Energie

Eolien en mer : les projets d’usines au Havre en suspens

Mots clés : Energie renouvelable - Établissements industriels, agricoles, ICPE - Monde du Travail

Le projet de construction, par Siemens-Gamesa, de deux usines de pièces d’éoliennes offshore avec 750 emplois à la clé au Havre est menacé, a révélé l’AFP le 27 avril.

Le projet de construction de deux usines de pièces d’éoliennes en mer, par Siemens-Gamesa, bat de l’aile. « Clairement, il n’est pas exclu qu’il soit complètement annulé si la renégociation des tarifs de rachat entre le gouvernement et les industriels n’aboutit pas« , a indiqué à l’AFP Cédric Turnaco directeur de la communication de Siemens Gamesa en France.

Le gouvernement a annoncé mi avril qu’il allait renégocier les tarifs de rachat de l’électricité produite par six parcs éoliens en projet, dans la Manche et sur la côté atlantique . Les deux usines du Havre doivent fournir trois de ces parcs prévus au large de l’île d’Yeu/Noirmoutier, de Saint-Brieuc et de Dieppe-Le Tréport en Seine-Maritime.

Conséquence de cette renégociation, la signature du protocole de réservation de l’espace sur le port du Havre prévue au premier trimestre est « retardée » et le dépôt de permis de construire pour les deux usines que Siemens Gamesa espérait concrétiser au 1er semestre également, a précisé M. Turnaco.

 

Redimensionner le projet

 

Si les négociations aboutissent, il est « possible » que le projet soit « redimensionné » à la baisse. « Aujourd’hui on travaille sur le projet initial qui prévoit une usine de pale et une usine de nacelles et la création de 750 emplois mais si à l’issue des négociations le gouvernement et nos clients, Iberdrola et Engie – pourtant confiant dans la marge de négociation possible, comme le confiait la semaine passée Isabelle Kocher, sa directrice générale -, nous annoncent que ce n’est plus possible en l’état, car ils souhaitent aller réellement loin dans la réduction des tarifs, nous serons obligés de nous adapter », ajoute M. Turnaco.

Par ailleurs, il estime que la région Normandie « ne facilite pas notre projet, surtout pour notre usine de pales ». Le député PCF de Seine-Maritime, Jean-Paul Lecoq, le constate également et le déplore : « Aujourd’hui, il semble que la collectivité veuille privilégier le site de Cherbourg et General Electric (GE) au détriment du projet havrais. » GE a lancé en mars 2017 la construction d’une usine de pales à Cherbourg et promis la création de 550 emplois directs.

 

« Tout est remis à plat »

 

Le projet havrais « va nécessairement connaître des évolutions à l’aune des négociations, estime le président de région Hervé Morin.
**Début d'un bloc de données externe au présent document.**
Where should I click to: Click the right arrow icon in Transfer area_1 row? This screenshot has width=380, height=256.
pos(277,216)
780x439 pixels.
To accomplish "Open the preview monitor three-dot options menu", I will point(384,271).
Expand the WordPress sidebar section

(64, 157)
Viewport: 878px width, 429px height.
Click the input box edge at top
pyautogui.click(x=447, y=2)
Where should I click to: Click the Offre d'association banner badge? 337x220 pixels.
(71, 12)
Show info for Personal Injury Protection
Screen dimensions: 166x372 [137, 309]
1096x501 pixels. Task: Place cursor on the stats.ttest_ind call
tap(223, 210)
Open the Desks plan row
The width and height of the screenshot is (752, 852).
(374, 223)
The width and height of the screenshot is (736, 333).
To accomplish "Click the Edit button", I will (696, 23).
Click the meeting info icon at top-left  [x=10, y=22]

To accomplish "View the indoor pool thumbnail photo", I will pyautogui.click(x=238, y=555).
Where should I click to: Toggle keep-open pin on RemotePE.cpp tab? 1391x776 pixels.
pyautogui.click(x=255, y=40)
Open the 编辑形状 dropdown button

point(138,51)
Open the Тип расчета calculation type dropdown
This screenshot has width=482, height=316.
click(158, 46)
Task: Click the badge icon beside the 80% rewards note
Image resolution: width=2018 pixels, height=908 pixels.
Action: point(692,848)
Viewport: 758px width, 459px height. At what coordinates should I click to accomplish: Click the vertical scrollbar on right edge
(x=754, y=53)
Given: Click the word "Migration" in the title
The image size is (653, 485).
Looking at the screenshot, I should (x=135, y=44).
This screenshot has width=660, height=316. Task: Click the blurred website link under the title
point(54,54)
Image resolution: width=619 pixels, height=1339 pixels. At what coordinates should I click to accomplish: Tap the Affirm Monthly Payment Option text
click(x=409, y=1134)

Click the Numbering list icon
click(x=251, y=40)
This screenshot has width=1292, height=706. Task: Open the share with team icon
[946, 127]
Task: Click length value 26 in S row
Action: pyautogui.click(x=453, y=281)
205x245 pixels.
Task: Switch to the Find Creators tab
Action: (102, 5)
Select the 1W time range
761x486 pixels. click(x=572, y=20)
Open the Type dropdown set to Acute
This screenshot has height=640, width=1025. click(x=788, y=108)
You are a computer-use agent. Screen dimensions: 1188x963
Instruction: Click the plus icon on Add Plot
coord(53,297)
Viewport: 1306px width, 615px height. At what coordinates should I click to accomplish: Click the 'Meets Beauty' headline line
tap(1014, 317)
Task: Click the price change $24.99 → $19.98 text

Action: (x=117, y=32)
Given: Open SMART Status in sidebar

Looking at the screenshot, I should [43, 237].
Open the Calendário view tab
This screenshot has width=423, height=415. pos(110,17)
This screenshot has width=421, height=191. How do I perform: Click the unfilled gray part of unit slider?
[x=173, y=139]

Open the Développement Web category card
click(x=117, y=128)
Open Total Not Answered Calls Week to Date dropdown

Tout est remis à plat ». Et il se veut catégorique : la Région « n’engagera pas des dizaines de millions au Havre si c’est pour que tout s’effondre ».

« A Cherbourg, nous sommes engagés à hauteur d’une centaine de millions d’euros pour l’implantation d’une usine de fabrication de pales », a poursuivi M. Morin tout en affirmant qu’il « soutiendra également les projets industriels havrais ». L’horizon de l’éolien en mer est loin encore loin d’être dégagé.